Entre Palestiniens et juifs, les Bédouins et autres Arabes israéliens sont les grands oubliés du conflit en cours. Retour sur une population souvent omise, aux sentiments ambivalents. Un reportage de Louis La Royère.
Les nombreuses constructions en préfabriqués côtoient les trottoirs à moitié défoncés, tandis que l’accablante chaleur du désert semble plonger la ville dans la torpeur. Quelques animaux errants viennent quémander de la nourriture à des femmes en djellaba à l’arrêt de bus. De très nombreux enfants jouent à l’heure de la pause déjeuner, eux qui sortent d’une école maintenue malgré la détérioration de la situation sécuritaire. Nous ne sommes pas en Égypte ou au Liban, mais bien à Rafat dans le Négev, plus grande ville bédouine d’Israël et du monde.

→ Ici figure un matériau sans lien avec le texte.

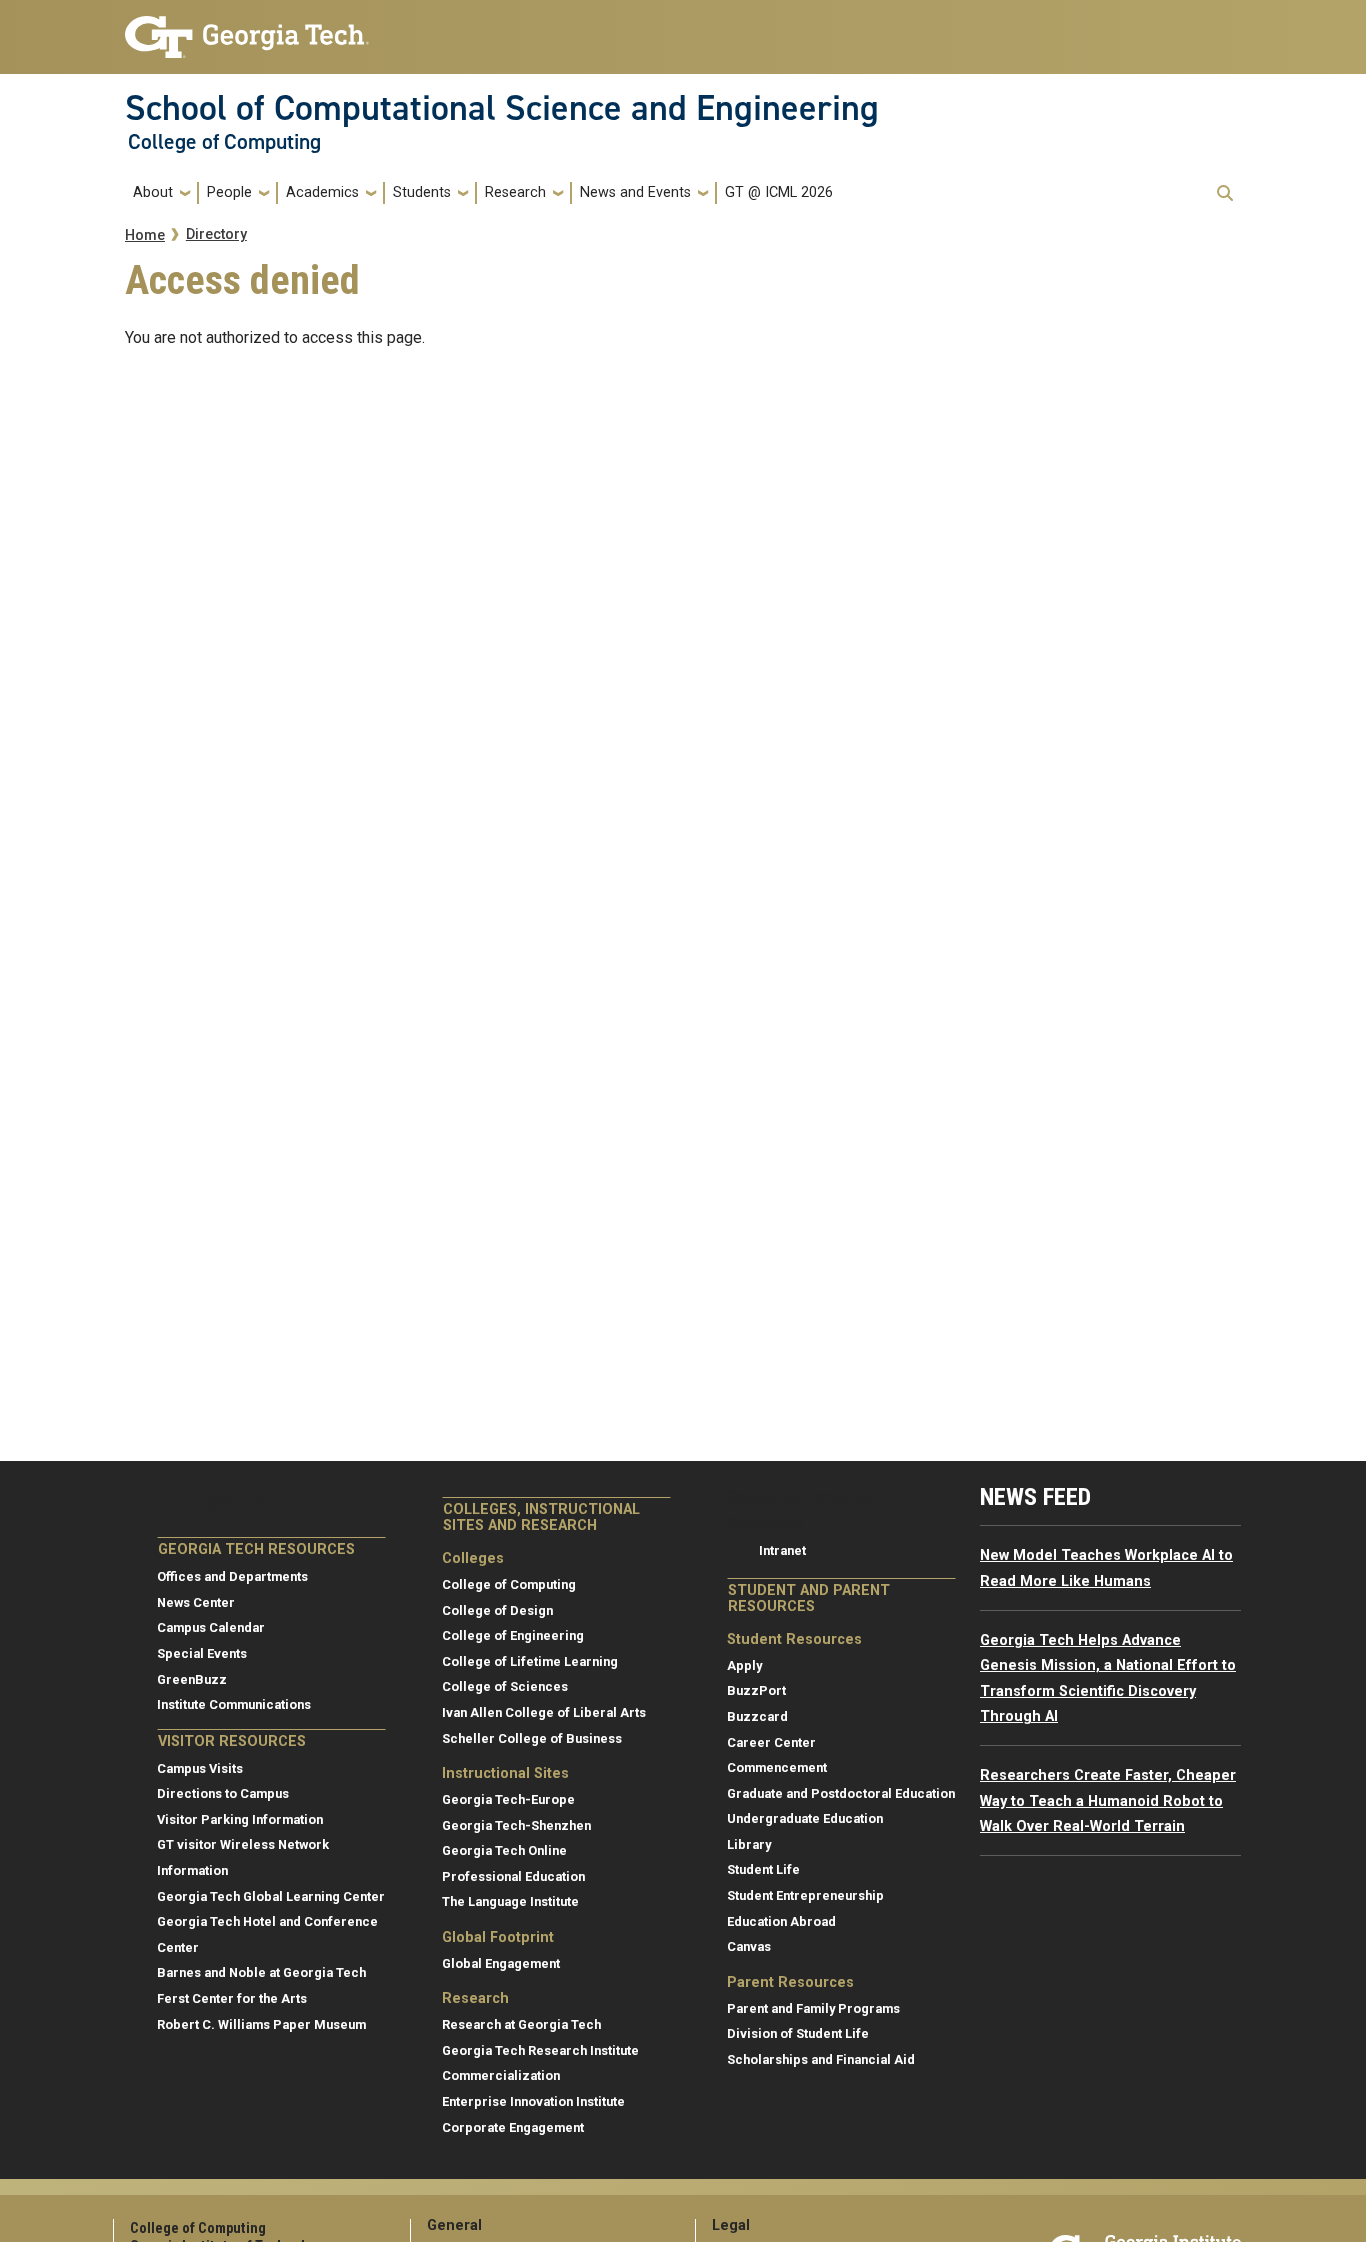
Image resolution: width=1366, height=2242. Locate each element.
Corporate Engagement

La cité, qui compte près de 90 000 âmes, a connu récemment une impressionnante envolée démographique, au diapason de la situation globale des bédouins israéliens. La communauté de près de 220 000 individus est ainsi projetée s’établir à près d’un demi-million d’individus avant les années 2050, au rythme de croissance actuelle. Celui-ci est d’ailleurs bien visible : près de la moitié de la population de Rafat est mineure.

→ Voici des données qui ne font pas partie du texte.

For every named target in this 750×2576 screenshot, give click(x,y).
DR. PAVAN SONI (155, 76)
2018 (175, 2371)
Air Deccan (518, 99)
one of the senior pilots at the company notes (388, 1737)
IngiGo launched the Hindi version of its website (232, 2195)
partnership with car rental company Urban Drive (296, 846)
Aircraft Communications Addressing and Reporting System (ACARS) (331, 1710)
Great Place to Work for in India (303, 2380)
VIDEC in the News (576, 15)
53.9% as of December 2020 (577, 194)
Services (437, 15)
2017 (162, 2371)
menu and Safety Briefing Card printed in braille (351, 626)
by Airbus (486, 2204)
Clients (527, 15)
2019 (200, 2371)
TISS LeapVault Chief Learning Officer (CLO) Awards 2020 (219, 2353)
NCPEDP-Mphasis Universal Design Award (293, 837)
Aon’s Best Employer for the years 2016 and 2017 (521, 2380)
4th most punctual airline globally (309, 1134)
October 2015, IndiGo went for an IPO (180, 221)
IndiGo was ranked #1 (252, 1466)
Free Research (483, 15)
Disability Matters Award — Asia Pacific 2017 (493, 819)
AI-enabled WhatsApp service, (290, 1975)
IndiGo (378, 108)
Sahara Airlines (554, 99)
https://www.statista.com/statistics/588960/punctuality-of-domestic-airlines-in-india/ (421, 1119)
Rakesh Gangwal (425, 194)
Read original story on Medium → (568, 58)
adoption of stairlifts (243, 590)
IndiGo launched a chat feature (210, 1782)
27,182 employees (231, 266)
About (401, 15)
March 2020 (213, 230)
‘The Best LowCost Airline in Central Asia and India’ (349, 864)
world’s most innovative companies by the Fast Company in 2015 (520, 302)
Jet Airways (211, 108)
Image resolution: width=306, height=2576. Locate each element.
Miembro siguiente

« Nous devons faire front commun contre ces barbares »
C’est au cœur de cette petite ville pauvre du désert, située à quelques kilomètres de la métropole de Beer-Sheva, que se déroule l’empaquetage de colis destinés aux familles les plus défavorisées de la région. Dans cette salle de sport municipale reconvertie pour l’occasion en centre de traitement logistique, les bénévoles, juifs comme musulmans, ont afflué pour l’occasion. Entre les rangées de cartons vides et les empilements de paquets de pâtes, Yoni, juif israélien, explique les raisons de son engagement : « les terroristes qui nous ont attaqué, ils ont voulu nous détruire… mais ce faisant, ils ont tué beaucoup de bédouins, beaucoup de musulmans aussi. Nous devons aujourd’hui faire front commun, pour rappeler que notre pays est un lieu de fraternité ». La quarantaine, informaticien de son état, a justement pris une journée de congé pour l’opération de bénévolat, au profit pourtant des familles musulmanes.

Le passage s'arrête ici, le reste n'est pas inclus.